#### Work to do
Show each line of the rows below that contains the string "screenshot", treating uppercase and lowercase as different.

#### Data section
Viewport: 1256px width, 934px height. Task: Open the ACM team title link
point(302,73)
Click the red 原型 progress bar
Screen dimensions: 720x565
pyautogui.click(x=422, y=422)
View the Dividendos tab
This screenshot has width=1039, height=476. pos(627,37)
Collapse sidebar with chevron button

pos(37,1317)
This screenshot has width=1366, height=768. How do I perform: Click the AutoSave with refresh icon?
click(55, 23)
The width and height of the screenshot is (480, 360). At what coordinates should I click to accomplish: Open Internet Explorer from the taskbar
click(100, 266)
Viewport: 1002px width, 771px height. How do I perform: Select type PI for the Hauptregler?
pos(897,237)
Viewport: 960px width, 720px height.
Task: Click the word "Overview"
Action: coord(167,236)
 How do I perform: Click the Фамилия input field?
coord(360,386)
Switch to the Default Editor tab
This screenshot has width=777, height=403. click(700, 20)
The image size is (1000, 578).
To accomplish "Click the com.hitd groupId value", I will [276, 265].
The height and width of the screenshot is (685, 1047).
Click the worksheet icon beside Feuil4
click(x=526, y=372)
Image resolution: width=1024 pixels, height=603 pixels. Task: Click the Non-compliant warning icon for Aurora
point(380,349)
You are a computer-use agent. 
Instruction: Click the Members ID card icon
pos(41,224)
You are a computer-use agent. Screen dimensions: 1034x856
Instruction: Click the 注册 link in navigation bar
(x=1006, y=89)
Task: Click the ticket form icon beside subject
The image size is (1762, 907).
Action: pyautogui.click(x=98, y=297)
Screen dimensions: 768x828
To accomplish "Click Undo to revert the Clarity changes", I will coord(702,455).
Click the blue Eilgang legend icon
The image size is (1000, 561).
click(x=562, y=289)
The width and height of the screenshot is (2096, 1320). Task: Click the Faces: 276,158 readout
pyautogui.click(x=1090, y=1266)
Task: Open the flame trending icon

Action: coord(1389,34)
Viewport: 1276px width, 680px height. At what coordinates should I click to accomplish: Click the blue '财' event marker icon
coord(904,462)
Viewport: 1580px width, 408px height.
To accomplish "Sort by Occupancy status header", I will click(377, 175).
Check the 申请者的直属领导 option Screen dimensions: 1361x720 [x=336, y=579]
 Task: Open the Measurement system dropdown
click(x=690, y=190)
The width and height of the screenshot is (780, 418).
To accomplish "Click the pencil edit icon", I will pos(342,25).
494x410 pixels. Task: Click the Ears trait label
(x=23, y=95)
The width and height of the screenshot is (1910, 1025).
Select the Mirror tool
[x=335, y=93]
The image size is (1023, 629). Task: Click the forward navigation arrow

#### The output
This screenshot has width=1039, height=476. pos(627,37)
This screenshot has width=1366, height=768. How do I perform: Click the AutoSave with refresh icon?
The width and height of the screenshot is (480, 360). At what coordinates should I click to accomplish: Open Internet Explorer from the taskbar
This screenshot has width=777, height=403. click(700, 20)
The height and width of the screenshot is (685, 1047).
The width and height of the screenshot is (2096, 1320). Task: Click the Faces: 276,158 readout
The width and height of the screenshot is (780, 418).
The width and height of the screenshot is (1910, 1025).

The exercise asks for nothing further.